Holy Fire appears at Church of the Holy Sepulcher in Jerusalem
The Holy Fire appeared on Saturday at the Church of the Holy Sepulcher in Jerusalem while thousands of Orthodox Christian worshippers were waiting for the miracle to come.
For Orthodox believers, the Holy Fire ritual is seen as a miracle that precedes Easter, Christianity’s most important and joyful holiday when the Church commemorates the Resurrection of Jesus Christ.
The Holy Fire has been descending in the Holy Sepulcher Church, in a small chapel called Kuvuklia, for more than one millennium.
The famous Church Father St. Gregory of Nyssa is believed to be one of the first to mention the miracle back in the 4th century.
The church service of the Holy Fire begins about 24 hours before the Orthodox Easter begins.
This year it coincides with the Easter celebrations of other Christian confessions.
Traditionally at 10-11 a.m. on Holy Saturday the Orthodox Patriarch of Jerusalem clad in inner-rason brings a big icon lamp where the Holy Fire is expected to descend and 33 candles – the number of the years of Christ’s earthly life.
After a series of rituals, the priest stops near the entrance to the chapel. His chasuble is taken off, and he is left wearing the linen chimer only for everyone to see that he is not taking any matches or other fire-making devices with him.
The Patriarch goes inside, and the doors behind him are sealed with a big piece of wax and a red ribbon.

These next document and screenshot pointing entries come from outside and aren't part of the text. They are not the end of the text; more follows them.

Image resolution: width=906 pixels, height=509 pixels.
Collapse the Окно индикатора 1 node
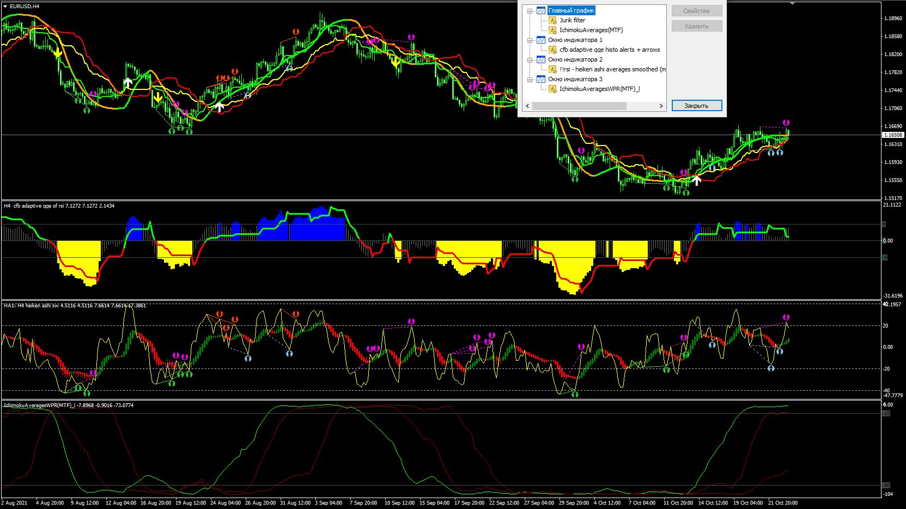tap(530, 40)
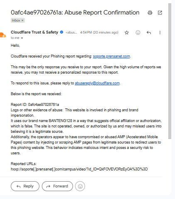Image resolution: width=175 pixels, height=199 pixels.
Task: Click the vertical scrollbar thumb
Action: tap(170, 71)
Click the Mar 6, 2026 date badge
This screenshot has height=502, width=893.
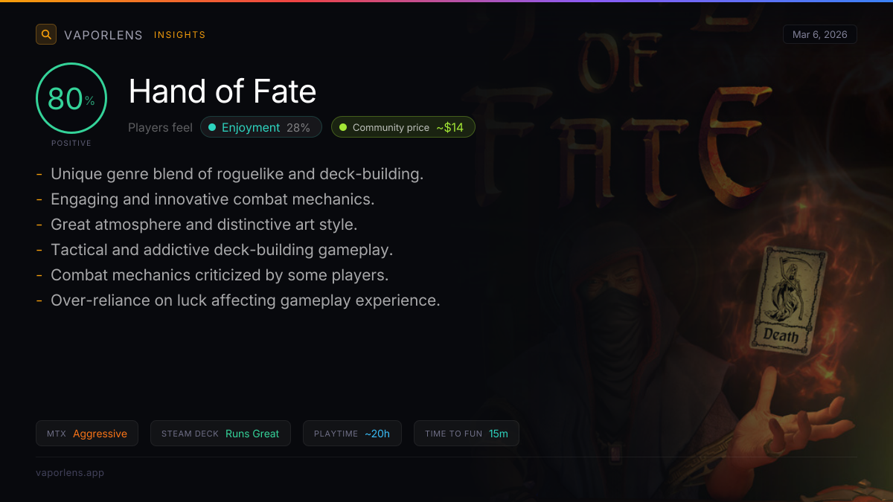[x=819, y=35]
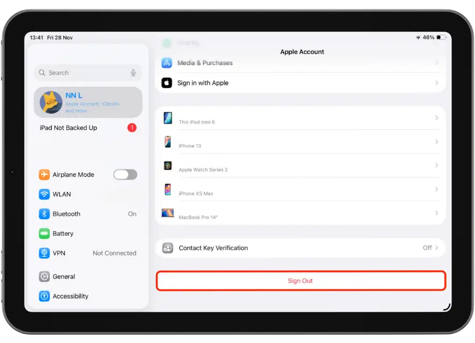
Task: Open iPhone 13 details chevron
Action: [x=436, y=142]
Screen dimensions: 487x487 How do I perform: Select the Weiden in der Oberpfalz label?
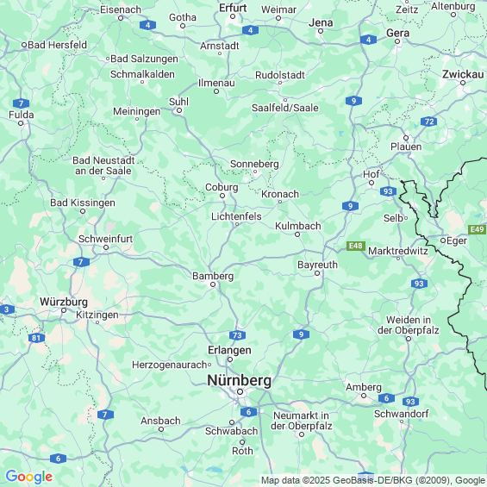[408, 325]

Then light is switched off in the church and anticipatory silence follows as believers pray, confess their sins and ask God to grant them the Holy Fire.
When the Holy Fire finally descends, then the doors of Kuvuklia open and the Patriarch comes out to bless the believers and gives them the fire.
On that day, people come to churches in great numbers to have paschal cakes and eggs blessed by priests. In Eastern Christianity, the Holy Saturday is the mournful day on which Christians bewail the Jesus Christ, who died on the cross on Good Friday.
The Easter divine service starts shortly before midnight.
At midnight, the solemn festive procession with crosses and icons starts, with priests and believers going around the church and glorifying the Resurrection.
The procession is often attended by nonbelievers attracted by its splendor. The service lasts into the early hours of Sunday.
The Resurrection of the Savior symbolizes his victory over sin and death and the birth of a new world redeemed by his Passion.
This year, it is marked by the Eastern Orthodox and Catholic churches on the same day, which sometimes happens although the churches use different calendars.
Easter is preceded by a long period of fasting. The fasting period before Easter in Eastern Christianity lasts 48 days.
The first 40 days of the period are called Great Lent, symbolizing Jesus spending 40 days in the wilderness before being tempted by Satan. In the Orthodox tradition, all days are included into the day count.
The 40 days are followed by Lazarus Saturday, commemorating Jesus raising Lazarus of Bethany from the dead, and Palm Sunday, when Jesus entered Jerusalem, and then by Holy Week, the last week of the fasting period.
Holy Week lasts until Easter Sunday but does not include it. During those 48 days, believers abstain from meat, fish, eggs and dairy products and spend time in prayer.
The true purpose of fasting is to help people cleanse their souls of sin and learn to control their desires. In this way believers prepare for Easter.
In Western Christianity days are counted differently. The fasting period starts on Wednesday, called Ash Wednesday. The fasting period is called Lent, and Sundays are not included in the count.
This way of counting makes the number of days from the start of the fast until its end exactly 40.
Easter traditions include painting and coloring eggs – normally red as a symbol of the blood of Christ – and cracking them.